▶ **Document section**:
[Start of section]

Gagik Gurgeni Khachatryan (Գագիկ Գուրգենի Խաչատրյան; born November 26, 1955) is an Armenian politician who held various positions in Armenia's state bureaucracy, notably serving as chairman of the State Revenue Committee from 2008 to 2014 and minister of finance from 2014 to 2016. He was popularly known as the "super minister" due to his numerous responsibilities. He is currently the defendant in a corruption-related criminal case in Armenia.

== Early life and education ==
Gagik Khachatryan was born in the village of Amasia in the Armenian SSR in 1955. He graduated from Yerevan Polytechnic University in 1977, majoring in industrial electronics. In 1987, he graduated from the Yerevan Institute of National Economy, receiving a degree in accounting and analysis of economic activity.

[End of section]

▶ **Data below**:

[Start of section]

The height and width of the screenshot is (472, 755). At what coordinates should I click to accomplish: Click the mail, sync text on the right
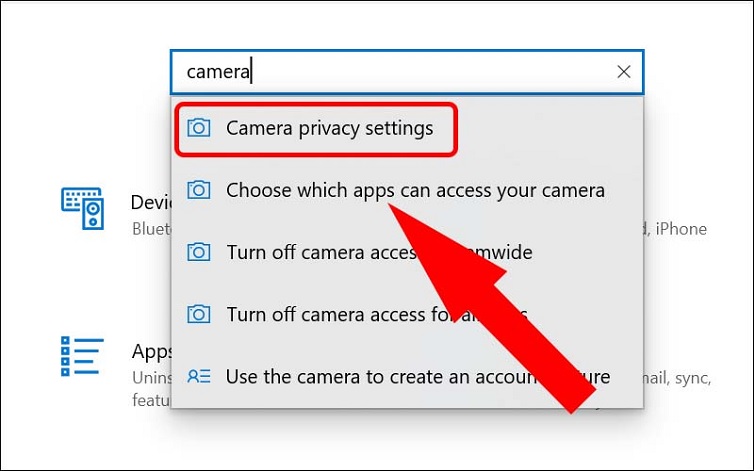point(683,379)
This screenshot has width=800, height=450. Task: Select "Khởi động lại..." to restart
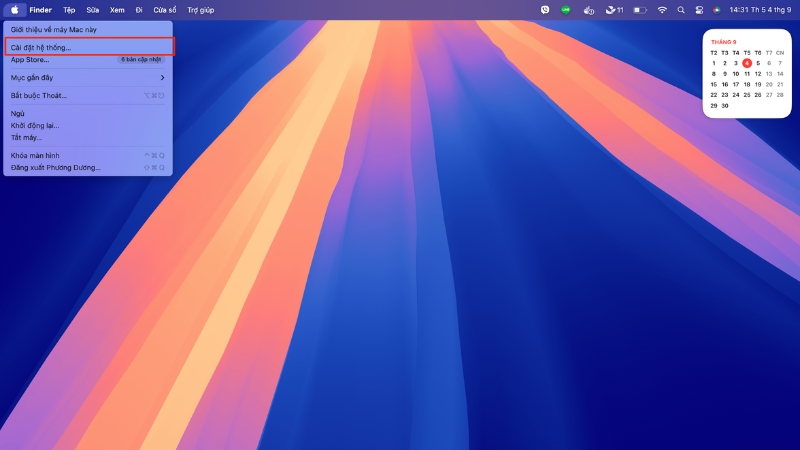point(35,126)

[End of section]

▶ **Tasks to complete**:
1 – In the biography of Gagik Khachatryan, what did he major in at Yerevan Polytechnic University?
2 – From the Gagik Khachatryan biography, output the passage that begins at the words containing "Gagik Gurgeni Khachatryan" and ends after "of economic activity.".

▶ **Answers given**:
1 – Industrial electronics.

2 –
Gagik Gurgeni Khachatryan (Գագիկ Գուրգենի Խաչատրյան; born November 26, 1955) is an Armenian politician who held various positions in Armenia's state bureaucracy, notably serving as chairman of the State Revenue Committee from 2008 to 2014 and minister of finance from 2014 to 2016. He was popularly known as the "super minister" due to his numerous responsibilities. He is currently the defendant in a corruption-related criminal case in Armenia.

== Early life and education ==
Gagik Khachatryan was born in the village of Amasia in the Armenian SSR in 1955. He graduated from Yerevan Polytechnic University in 1977, majoring in industrial electronics. In 1987, he graduated from the Yerevan Institute of National Economy, receiving a degree in accounting and analysis of economic activity.